# TEXT TO READ
# 8N manifold



## jke195510 (Jan 22, 2010)

Hello again, Now I have a new manifold,painted and ready.I have 4 new studs and brass nuts from napa,and I have 4 steel lock washers.I have the old studs out and threads chased and clean.Mating surfaces are clean....My question is..Is there anything else I need to know( or buy ) to proceed?What is the best thread sealer?Is 27lbs torque correct for brass nuts? any help is greatly apreciated and thanks


----------



## dawzie (Oct 2, 2008)

What about new exhust gasket??, torque is good, I used neversieze on my threads.


----------



## jke195510 (Jan 22, 2010)

Yes,new gaskets came with the manifold,kind of a cheesy looking paper/metal/paper sandwich material.is a sealer of some kind used on them?going in to town anyway to get neverseize thanks for the info I really don't want to do it a second time!


----------



## dawzie (Oct 2, 2008)

I put my new gaskets on with nothing on them. Two years later, no problem. Good luck with your "8-N"

A pic of mine


----------



## jke195510 (Jan 22, 2010)

Thanks Dawzie,the guys at the parts store said the same thing.I should have checked the fit first ,I had to grind the flange on the bottom to clear valve covers so I repainted it, also, carb flange is alot thicker so the studs I replaced are now too short.One of the new brass nuts was course threaded,so back to napa ,the one they gave me fits,but takes a different wrench size. So now I'm going back again to get 4 that match and two new carb studs and hopefully never ever have to go back there again! Nice looking tractor, maybe I'll shoot mine after I'm done (if my luck holds out)

# LIST OF TASKS
1. In the 8N manifold thread, what did the person fitting the new manifold have to grind, and why?
2. Write out the 8N manifold thread word for word, everything from "Thanks Dawzie,the guys" down to "luck holds out)".

# DATA ENTRIES

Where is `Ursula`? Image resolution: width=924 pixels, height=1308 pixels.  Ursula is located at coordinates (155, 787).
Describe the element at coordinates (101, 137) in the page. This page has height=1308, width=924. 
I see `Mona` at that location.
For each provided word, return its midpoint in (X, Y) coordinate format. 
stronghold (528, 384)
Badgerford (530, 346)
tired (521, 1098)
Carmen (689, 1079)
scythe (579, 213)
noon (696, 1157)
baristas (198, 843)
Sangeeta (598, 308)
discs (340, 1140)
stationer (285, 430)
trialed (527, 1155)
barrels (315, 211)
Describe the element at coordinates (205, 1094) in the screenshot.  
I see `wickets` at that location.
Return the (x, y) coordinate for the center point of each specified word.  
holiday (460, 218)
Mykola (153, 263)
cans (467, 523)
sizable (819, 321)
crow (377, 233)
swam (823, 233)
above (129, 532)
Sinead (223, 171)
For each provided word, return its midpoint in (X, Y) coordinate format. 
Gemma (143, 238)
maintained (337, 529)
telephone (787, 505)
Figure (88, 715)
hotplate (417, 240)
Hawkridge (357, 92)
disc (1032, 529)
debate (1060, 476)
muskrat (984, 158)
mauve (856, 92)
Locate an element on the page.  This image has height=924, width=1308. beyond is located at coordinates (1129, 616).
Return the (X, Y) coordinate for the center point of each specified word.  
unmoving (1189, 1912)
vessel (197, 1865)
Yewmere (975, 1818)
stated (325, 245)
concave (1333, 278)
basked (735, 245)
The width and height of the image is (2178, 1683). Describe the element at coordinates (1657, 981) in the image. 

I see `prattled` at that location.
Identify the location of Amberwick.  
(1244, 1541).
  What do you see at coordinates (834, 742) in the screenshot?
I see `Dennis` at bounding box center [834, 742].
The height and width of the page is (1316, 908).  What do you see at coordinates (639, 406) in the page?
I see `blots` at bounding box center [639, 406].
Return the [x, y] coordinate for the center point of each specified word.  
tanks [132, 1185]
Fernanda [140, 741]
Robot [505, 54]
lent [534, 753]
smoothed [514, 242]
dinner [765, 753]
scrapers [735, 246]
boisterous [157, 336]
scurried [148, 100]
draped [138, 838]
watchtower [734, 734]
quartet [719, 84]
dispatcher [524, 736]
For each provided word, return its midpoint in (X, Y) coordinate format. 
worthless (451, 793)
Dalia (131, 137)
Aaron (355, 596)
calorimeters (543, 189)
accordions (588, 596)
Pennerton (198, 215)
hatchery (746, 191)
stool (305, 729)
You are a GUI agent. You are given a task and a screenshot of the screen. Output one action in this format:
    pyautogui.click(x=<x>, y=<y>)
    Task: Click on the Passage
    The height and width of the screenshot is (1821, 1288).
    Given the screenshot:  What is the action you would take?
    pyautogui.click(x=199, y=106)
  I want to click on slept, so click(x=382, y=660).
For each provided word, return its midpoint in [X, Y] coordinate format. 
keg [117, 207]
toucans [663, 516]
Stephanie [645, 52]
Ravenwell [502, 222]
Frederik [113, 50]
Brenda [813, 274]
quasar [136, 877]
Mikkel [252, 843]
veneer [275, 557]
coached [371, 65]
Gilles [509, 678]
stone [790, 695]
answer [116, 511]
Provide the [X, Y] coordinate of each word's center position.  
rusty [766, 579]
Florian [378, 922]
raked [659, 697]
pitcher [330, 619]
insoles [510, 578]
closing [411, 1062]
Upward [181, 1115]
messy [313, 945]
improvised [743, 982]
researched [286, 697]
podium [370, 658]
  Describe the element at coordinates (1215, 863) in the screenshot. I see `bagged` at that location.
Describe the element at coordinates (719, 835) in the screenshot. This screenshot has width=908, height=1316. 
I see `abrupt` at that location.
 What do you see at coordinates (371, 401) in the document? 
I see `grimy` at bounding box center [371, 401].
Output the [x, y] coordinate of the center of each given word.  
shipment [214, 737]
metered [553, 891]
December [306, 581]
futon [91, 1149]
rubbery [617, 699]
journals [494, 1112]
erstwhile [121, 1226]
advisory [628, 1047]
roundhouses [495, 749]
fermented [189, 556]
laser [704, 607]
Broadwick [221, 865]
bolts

# ANSWERS GIVEN
1. The flange on the bottom, so it would clear the valve covers.

2.
Thanks Dawzie,the guys at the parts store said the same thing.I should have checked the fit first ,I had to grind the flange on the bottom to clear valve covers so I repainted it, also, carb flange is alot thicker so the studs I replaced are now too short.One of the new brass nuts was course threaded,so back to napa ,the one they gave me fits,but takes a different wrench size. So now I'm going back again to get 4 that match and two new carb studs and hopefully never ever have to go back there again! Nice looking tractor, maybe I'll shoot mine after I'm done (if my luck holds out)